マルーン5は、9月に北京と上海での公演を予定していたものの、今週初めに公演がキャンセルとなっており、オンライン上ではバンドメンバーによるダライ・ラマを支持したツイートが原因ではないかという憶測が飛び交っている。
マルーン5のプロモーターであるライブ・ネイションからの公式な声明はまだ発表されておらず、キャンセルの理由は特定されていない。
一方で、公演のキャンセルはバンドのキーボード、ジェシー・カーマイケルが投稿したツイートが原因だったのではないかという憶測が広がっている。
7月4日に投稿されたツイートでジェシー・カーマイケルは、亡命したチベット仏教の最高指導者、ダライ・ラマへ誕生日の祝福メッセージを送っていた。また報道によると、彼はアメリカで行われたダライ・ラマの80歳の誕生日を祝うパーティーにも参加していたという。
現在、その投稿は削除されており、インスタグラムの画像へのリンクも削除されている。
英『タイムアウト』誌の北京版は以下のように伝えている。「マルーン5が、我々の政治的な友人のせいで公演ができなくなったという噂を聞いている」
また、ダライ・ラマに会うということは「そのアーティストのビザ申請用紙に大きなバツ印をもらうことだ」と同じ記事の中で続けている。
1959年から亡命生活を送り、1989年にノーベル平和賞を受賞したダライ・ラマは、世界中で尊敬される存在となっている。しかし中国共産党の指導者らは、彼を独立心の強い「分離主義分子」、または「羊の皮を被った狼」と非難している。
中国政府はデーヴィッド・キャメロン英首相を含め、このチベット人のノーベル賞受賞者に面会した政治家たちに対し、長期に渡る外交の冷戦状態を強いることで制裁を加えてきた。
マルーン5の公演中止の情報が広がるにつれて、中国のソーシャルメディアサイトにはバンドを攻撃するような様々なコメントが溢れたが、その中には政府の回し者ではないかと思われる投稿も存在する。

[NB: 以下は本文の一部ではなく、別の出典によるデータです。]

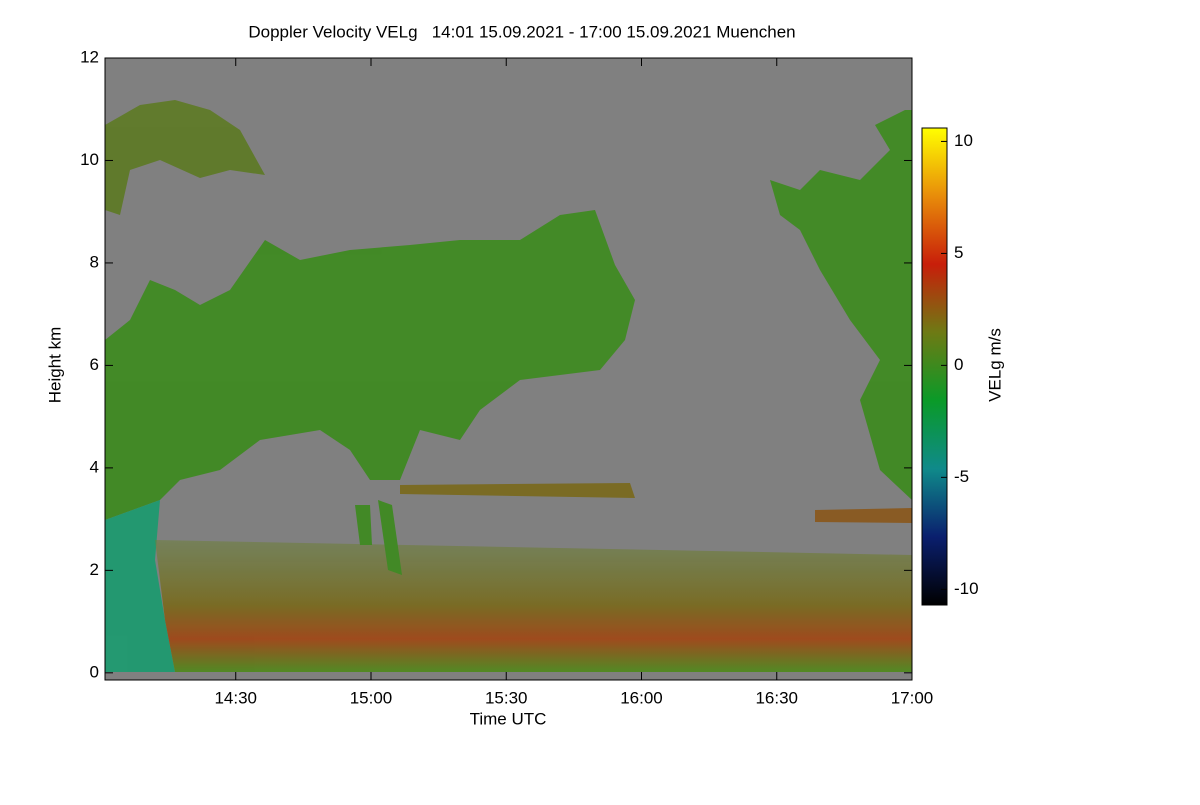  What do you see at coordinates (236, 698) in the screenshot?
I see `x-tick-label: 14:30` at bounding box center [236, 698].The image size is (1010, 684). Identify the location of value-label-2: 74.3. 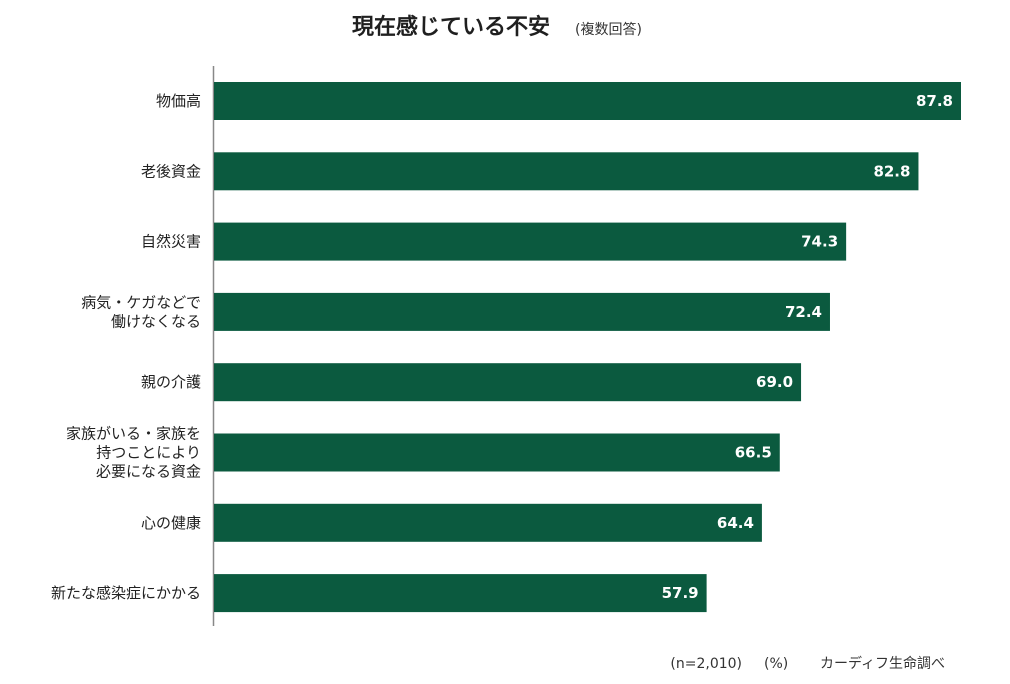
(820, 242).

中国版ツイッターであるウェイボーでは、あるユーザーがこのような投稿をしている。「これは彼ら自身が招いた問題だ。チベットの分離派を支持する者は誰であれ、ブラックリスト入りして当然だ。彼はバンド全体を引きずり下ろしたのだ」
また別の投稿では「彼らはもう中国に足を踏み入れないほうがいい。部外者には、中国国内の問題に干渉する権利はない」
そして他にも、「もちろん彼を迎え入れて、我々の国で稼がせるわけにはいかない。これは国の威厳の問題と関わってくる」との声があった。
中国政府関係者からはバンドの入国中止について公式な声明は出されていないものの、中国とチベットに関する繊細な問題に首を突っ込んでしまったアーティストはマルーン5が初めてではない。
アイスランドの歌手、ビョークは2008年の上海公演でチベットの独立について叫んだことで、中国政府の逆鱗に触れてしまった。
その翌年には、オアシスが中国での公演の中止を余儀なくされた。これは、フロントマンのノエル・ギャラガーがニューヨークでのチベット支援コンサートに参加したことが原因だと言われている。
エルトン・ジョンは2012年の北京公演で、反体制派アーティストの「アイ・ウェイウェイの精神、そして才能に捧ぐ」という発言をしたことにより、中国の警察に質問を受けたことが報道されている。
習近平国家主席による政治的な弾圧が増している件については、北京での今年のイベントやコンサートの一連の中止を受けて、すでに非難の声が上がっている。